(Stored data entries)
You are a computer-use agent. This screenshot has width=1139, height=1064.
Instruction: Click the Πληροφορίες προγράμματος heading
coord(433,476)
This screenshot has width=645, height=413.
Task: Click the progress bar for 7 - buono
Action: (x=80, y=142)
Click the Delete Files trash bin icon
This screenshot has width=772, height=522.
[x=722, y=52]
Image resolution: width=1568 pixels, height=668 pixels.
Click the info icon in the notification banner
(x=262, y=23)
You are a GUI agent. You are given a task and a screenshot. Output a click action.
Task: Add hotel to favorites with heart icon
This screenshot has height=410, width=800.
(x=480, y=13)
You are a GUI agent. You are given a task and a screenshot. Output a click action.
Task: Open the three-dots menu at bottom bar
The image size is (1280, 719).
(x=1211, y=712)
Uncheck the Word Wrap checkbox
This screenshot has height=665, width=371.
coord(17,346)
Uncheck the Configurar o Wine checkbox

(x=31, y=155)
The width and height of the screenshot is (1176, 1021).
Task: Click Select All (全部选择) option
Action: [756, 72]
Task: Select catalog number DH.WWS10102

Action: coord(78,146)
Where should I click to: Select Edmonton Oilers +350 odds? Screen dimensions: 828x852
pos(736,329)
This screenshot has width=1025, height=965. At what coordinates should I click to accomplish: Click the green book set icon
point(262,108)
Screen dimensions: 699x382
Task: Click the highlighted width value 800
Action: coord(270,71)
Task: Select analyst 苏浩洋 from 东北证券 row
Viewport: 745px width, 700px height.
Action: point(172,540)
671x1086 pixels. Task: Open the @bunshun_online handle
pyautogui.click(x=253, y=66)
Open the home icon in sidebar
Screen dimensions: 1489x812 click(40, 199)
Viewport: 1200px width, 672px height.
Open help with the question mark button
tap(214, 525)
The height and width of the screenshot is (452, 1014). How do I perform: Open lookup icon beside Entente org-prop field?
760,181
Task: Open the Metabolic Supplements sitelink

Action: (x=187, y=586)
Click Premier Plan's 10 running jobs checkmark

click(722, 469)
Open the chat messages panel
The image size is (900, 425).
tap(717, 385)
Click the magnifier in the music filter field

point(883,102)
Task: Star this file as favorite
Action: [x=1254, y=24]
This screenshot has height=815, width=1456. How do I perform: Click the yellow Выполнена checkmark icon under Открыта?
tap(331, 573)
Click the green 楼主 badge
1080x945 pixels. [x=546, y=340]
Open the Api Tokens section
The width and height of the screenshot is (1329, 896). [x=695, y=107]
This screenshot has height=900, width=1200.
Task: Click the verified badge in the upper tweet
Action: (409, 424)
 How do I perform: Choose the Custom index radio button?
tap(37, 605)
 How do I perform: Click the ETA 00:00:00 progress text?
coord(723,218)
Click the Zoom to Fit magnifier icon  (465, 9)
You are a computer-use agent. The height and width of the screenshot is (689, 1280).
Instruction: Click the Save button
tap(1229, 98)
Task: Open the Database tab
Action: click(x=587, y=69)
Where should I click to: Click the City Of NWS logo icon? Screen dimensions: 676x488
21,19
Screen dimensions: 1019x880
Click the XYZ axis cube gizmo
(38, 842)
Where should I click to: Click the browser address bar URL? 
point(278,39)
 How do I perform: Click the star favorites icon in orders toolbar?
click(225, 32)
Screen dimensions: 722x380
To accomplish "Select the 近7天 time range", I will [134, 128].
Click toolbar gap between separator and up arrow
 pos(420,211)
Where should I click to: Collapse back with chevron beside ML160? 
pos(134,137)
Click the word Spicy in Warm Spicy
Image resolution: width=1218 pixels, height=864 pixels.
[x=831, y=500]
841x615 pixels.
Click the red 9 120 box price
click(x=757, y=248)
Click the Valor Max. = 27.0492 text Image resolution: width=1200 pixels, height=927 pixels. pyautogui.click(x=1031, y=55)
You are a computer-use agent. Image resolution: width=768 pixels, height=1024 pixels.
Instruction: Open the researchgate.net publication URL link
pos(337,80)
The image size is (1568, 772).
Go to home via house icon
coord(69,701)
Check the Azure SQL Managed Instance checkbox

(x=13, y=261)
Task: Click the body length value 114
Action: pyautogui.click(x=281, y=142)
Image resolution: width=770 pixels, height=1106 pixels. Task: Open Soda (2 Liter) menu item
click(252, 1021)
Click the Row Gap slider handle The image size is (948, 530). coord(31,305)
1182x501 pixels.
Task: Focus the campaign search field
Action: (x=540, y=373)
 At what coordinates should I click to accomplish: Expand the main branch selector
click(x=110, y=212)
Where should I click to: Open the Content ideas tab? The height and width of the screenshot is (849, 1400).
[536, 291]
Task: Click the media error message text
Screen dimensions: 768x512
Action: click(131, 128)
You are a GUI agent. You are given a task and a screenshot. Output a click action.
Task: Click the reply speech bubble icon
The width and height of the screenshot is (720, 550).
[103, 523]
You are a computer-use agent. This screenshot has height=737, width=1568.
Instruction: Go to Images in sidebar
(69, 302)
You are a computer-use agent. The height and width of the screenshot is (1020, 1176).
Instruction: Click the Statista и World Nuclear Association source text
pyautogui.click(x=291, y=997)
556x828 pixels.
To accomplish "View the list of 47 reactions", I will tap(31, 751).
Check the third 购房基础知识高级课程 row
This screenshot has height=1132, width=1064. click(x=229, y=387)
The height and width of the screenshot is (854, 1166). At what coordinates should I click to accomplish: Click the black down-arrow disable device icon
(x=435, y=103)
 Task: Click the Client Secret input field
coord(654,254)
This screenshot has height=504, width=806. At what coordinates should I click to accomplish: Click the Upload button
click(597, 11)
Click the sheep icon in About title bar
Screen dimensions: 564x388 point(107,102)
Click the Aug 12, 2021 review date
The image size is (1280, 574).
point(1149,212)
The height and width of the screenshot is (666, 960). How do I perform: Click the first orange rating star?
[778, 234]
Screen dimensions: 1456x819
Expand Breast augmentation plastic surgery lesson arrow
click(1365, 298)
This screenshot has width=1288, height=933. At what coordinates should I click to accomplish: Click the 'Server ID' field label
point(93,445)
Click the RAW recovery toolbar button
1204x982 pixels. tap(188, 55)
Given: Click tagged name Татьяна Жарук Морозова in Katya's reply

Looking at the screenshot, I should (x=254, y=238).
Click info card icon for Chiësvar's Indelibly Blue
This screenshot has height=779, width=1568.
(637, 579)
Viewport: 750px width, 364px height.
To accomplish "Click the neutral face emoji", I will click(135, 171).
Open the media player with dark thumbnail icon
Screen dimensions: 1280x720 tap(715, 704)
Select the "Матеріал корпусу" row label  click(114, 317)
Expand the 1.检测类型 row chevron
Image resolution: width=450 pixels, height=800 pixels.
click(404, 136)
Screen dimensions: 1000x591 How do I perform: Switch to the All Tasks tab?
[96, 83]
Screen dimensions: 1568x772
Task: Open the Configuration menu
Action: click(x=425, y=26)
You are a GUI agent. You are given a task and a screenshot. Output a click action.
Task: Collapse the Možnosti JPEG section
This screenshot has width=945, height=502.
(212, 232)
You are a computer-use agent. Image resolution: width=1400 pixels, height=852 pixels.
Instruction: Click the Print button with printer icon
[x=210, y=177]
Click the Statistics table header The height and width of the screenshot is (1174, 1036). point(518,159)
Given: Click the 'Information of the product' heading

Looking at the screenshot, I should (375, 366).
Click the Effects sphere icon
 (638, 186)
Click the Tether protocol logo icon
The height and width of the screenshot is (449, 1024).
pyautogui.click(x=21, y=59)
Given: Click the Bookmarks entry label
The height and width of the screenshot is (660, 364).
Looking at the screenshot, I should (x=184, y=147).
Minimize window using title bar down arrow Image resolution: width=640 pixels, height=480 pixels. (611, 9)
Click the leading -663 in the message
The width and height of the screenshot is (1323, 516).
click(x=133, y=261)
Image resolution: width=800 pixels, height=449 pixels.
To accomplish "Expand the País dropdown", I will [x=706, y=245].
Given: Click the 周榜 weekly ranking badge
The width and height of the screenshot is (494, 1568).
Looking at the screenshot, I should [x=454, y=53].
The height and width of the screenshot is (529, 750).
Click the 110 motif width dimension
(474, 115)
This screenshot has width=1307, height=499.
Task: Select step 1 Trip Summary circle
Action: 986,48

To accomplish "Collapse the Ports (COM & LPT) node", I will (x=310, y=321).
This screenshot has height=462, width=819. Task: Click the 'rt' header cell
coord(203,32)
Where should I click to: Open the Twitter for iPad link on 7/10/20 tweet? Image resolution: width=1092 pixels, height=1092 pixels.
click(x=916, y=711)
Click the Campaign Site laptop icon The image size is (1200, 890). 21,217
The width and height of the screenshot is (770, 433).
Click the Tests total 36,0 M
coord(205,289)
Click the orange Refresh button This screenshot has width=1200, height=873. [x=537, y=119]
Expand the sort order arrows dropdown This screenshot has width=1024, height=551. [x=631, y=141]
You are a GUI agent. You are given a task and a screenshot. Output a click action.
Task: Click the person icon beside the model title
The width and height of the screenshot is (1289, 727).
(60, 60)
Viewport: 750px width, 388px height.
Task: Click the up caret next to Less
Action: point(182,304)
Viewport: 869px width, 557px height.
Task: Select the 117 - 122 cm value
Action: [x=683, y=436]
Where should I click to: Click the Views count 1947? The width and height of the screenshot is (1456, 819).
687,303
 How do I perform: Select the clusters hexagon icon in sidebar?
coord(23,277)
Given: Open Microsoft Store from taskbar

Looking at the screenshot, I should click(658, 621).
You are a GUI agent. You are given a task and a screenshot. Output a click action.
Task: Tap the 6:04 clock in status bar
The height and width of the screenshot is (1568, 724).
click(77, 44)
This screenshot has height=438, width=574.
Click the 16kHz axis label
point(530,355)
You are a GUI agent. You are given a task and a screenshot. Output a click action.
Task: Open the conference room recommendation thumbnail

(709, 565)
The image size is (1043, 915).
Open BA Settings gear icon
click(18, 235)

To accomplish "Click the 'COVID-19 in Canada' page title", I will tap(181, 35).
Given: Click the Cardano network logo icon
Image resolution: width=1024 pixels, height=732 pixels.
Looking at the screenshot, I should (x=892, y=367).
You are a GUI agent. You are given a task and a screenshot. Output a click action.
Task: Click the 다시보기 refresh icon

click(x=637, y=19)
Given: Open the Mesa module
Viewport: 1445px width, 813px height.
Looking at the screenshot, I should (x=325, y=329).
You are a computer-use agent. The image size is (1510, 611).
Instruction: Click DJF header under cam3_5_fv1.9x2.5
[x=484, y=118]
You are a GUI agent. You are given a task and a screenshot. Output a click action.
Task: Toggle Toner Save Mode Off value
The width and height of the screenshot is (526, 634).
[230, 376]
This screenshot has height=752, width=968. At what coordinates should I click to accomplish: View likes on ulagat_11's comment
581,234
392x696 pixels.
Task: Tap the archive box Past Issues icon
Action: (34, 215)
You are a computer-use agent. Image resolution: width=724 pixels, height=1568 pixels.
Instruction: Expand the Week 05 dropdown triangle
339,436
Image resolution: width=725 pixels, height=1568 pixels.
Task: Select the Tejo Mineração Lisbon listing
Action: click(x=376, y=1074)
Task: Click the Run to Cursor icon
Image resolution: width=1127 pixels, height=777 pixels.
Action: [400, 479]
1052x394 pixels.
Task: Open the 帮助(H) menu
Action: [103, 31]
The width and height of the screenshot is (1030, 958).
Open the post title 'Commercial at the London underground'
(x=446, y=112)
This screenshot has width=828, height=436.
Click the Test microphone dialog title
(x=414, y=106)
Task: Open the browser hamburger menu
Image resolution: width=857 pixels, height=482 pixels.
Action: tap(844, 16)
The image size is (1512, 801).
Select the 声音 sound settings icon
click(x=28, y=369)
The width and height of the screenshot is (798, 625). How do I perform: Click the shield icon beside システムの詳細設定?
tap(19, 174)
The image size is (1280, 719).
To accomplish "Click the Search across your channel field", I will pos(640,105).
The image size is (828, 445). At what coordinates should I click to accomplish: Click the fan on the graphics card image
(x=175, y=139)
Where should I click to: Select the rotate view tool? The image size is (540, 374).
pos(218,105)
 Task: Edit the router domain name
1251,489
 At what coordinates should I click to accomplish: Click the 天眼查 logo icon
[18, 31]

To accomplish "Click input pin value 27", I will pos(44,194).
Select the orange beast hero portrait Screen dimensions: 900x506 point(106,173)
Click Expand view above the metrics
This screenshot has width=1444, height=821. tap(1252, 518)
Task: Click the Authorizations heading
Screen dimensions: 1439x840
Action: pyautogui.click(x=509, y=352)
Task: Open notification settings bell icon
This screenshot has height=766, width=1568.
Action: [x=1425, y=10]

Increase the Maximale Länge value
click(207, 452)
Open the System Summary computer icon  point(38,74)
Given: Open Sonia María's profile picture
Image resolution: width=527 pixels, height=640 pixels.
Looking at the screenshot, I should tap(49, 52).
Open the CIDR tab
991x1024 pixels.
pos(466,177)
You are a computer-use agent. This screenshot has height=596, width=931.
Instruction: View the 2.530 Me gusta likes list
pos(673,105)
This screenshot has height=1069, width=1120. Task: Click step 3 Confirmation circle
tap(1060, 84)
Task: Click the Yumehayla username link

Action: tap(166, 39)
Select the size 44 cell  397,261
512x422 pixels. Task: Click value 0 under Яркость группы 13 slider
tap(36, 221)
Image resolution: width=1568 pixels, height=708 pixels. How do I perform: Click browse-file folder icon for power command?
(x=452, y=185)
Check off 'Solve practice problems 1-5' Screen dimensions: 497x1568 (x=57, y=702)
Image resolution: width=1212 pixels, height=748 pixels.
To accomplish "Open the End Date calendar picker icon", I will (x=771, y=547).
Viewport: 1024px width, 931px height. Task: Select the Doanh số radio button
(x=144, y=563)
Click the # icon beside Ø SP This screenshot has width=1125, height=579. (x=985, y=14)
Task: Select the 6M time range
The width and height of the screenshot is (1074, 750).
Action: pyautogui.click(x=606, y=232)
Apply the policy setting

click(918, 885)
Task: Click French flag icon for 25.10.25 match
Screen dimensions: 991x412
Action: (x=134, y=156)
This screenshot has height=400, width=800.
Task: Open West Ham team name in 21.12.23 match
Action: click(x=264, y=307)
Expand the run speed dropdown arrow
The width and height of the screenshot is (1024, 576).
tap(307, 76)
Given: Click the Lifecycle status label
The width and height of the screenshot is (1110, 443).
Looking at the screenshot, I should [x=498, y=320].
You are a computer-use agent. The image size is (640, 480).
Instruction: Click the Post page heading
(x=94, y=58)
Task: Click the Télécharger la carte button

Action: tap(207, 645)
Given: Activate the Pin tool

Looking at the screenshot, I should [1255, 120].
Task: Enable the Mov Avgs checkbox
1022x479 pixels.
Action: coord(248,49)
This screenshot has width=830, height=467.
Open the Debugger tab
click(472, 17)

REQUIRED ACTION >> Among the entries above, the line containing "Given: Open Microsoft Store from taskbar", the line containing "You are a computer-use agent. Image resolution: width=724", and all lines between them are to be restated word for word; nothing else belongs in the reply.

WRITTEN SOLUTION >>
Given: Open Microsoft Store from taskbar

Looking at the screenshot, I should click(658, 621).
You are a GUI agent. You are given a task and a screenshot. Output a click action.
Task: Tap the 6:04 clock in status bar
The height and width of the screenshot is (1568, 724).
click(77, 44)
This screenshot has height=438, width=574.
Click the 16kHz axis label
point(530,355)
You are a GUI agent. You are given a task and a screenshot. Output a click action.
Task: Open the conference room recommendation thumbnail

(709, 565)
The image size is (1043, 915).
Open BA Settings gear icon
click(18, 235)

To accomplish "Click the 'COVID-19 in Canada' page title", I will tap(181, 35).
Given: Click the Cardano network logo icon
Image resolution: width=1024 pixels, height=732 pixels.
Looking at the screenshot, I should (x=892, y=367).
You are a GUI agent. You are given a task and a screenshot. Output a click action.
Task: Click the 다시보기 refresh icon

click(x=637, y=19)
Given: Open the Mesa module
Viewport: 1445px width, 813px height.
Looking at the screenshot, I should (x=325, y=329).
You are a computer-use agent. The image size is (1510, 611).
Instruction: Click DJF header under cam3_5_fv1.9x2.5
[x=484, y=118]
You are a GUI agent. You are given a task and a screenshot. Output a click action.
Task: Toggle Toner Save Mode Off value
The width and height of the screenshot is (526, 634).
[230, 376]
This screenshot has height=752, width=968. At what coordinates should I click to accomplish: View likes on ulagat_11's comment
581,234
392x696 pixels.
Task: Tap the archive box Past Issues icon
Action: (34, 215)
You are a computer-use agent. Image resolution: width=724 pixels, height=1568 pixels.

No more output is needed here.